È che l’analisi spassionata della politica di fine XVIII secolo è ancora attualissima senza considerare le analogie, o meglio le diversità, con l’UE. La politica infatti è sempre la stessa ma analizzare quella attuale è impossibile: gli interessi in gioco sono troppi ed è possibile conoscere solo le dichiarazioni ufficiali e poco più. Invece di questi politici del XVIII ormai sappiamo “tutto” nel senso che siamo a conoscenza anche della corrispondenza privata, ovvero di quello che pensavano veramente che, spesso, è l’opposto di quanto dichiarato pubblicamente.
Oggi non ho fatto in tempo a leggere mezza pagina, forse un terzo, e ho appuntato a margine ben tre “B” cerchiate: ovvero tre spunti per il “blog”…
Invece di cercare di sintetizzare le parole dell’autore credo sia più pratico tradurre direttamente i passaggi interessanti e poi commentarli.
1. «Un dibattito pubblico sulla Costituzione, caratterizzato dalla partecipazione di massa, non era qualcosa che i Federalisti si auspicassero.
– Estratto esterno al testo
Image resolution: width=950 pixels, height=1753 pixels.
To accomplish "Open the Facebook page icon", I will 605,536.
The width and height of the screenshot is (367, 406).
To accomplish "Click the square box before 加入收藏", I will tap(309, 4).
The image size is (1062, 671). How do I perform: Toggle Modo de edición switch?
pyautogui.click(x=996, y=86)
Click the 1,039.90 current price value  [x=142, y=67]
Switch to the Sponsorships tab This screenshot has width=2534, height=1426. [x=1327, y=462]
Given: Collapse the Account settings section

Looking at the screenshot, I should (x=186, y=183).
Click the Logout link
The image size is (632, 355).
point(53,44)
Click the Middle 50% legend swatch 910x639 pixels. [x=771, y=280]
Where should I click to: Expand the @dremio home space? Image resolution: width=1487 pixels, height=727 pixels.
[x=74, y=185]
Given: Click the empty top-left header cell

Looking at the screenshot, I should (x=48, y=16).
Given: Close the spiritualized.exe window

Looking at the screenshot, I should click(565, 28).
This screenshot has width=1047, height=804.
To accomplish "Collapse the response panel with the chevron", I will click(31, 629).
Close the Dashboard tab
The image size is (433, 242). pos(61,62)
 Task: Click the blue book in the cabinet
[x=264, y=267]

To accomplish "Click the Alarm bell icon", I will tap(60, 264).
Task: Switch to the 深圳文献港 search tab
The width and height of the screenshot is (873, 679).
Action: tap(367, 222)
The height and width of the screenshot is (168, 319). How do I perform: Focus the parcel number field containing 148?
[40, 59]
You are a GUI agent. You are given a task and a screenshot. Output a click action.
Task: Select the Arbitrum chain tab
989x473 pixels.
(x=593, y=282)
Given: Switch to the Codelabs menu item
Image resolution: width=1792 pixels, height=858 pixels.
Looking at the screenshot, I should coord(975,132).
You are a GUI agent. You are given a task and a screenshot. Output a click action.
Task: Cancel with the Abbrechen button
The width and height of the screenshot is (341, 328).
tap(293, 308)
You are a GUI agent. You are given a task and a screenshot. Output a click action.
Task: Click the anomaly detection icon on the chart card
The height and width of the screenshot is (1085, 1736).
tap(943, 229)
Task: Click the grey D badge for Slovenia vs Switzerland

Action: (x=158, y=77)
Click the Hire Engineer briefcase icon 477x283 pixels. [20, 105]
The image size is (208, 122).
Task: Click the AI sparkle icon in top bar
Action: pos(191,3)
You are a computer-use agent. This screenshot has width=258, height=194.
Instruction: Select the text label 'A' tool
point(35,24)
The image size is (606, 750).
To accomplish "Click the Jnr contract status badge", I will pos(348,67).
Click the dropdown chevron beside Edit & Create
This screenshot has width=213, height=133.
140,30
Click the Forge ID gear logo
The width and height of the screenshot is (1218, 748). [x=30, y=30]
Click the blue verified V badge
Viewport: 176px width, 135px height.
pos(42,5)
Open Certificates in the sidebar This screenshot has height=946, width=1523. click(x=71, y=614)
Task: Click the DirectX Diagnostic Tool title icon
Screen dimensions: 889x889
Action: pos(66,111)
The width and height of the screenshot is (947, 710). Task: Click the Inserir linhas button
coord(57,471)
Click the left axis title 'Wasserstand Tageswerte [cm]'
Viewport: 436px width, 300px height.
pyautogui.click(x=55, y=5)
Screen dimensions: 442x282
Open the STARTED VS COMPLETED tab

La maggior parte di questi era d’accordo con quanto affermato privatamente da Madison: “ci sono argomenti per i quali le capacità del grosso della popolazione non sono distribuite egualmente, e in base a queste essi devono e saranno governati da coloro che invece ne sono ben edotti. La Costituzione proposta rientra fra questi argomenti.”» (*1)
La frase, espressa in un inglese abbastanza indiretto (e non facile da tradurre!), è chiara: certi argomenti sono troppo complessi per il grosso della popolazione che quindi deve essere guidata e diretta da chi invece meglio li conosce e comprende.
Che dire, a volte su questioni molto tecniche o complesse questo può essere anche vero: altre volte però si tratta di una bugia in cui i potenti fingono di credere per giustificare verso se stessi la manipolazione della popolazione. È la logica del fine che giustifica i mezzi; è quello che si dice il politico o il giornalista per giustificare la propria menzogna perché “la verità sarebbe male interpretata dalla popolazione”.
Mi pare una logica oggi più attuale che mai: anzi adesso la maggior parte dei potenti mente in malafede, ovvero non illudendosi di fare comunque il bene della popolazione ma, anzi, sapendo scientemente di operare per il male.
2. «Comunque, dati gli ampi diritti di voto già esistenti nei vari stati, i Federalisti non avevano scelta che appellarsi alla popolazione per la ratifica della Costituzione. Ironicamente, essi furono obbligati a chiedere al comune americano di ratificare una costituzione della quale uno degli scopi principali era proprio quella di imbrigliare l’influenza dell’opinione pubblica sul governo.» (*2)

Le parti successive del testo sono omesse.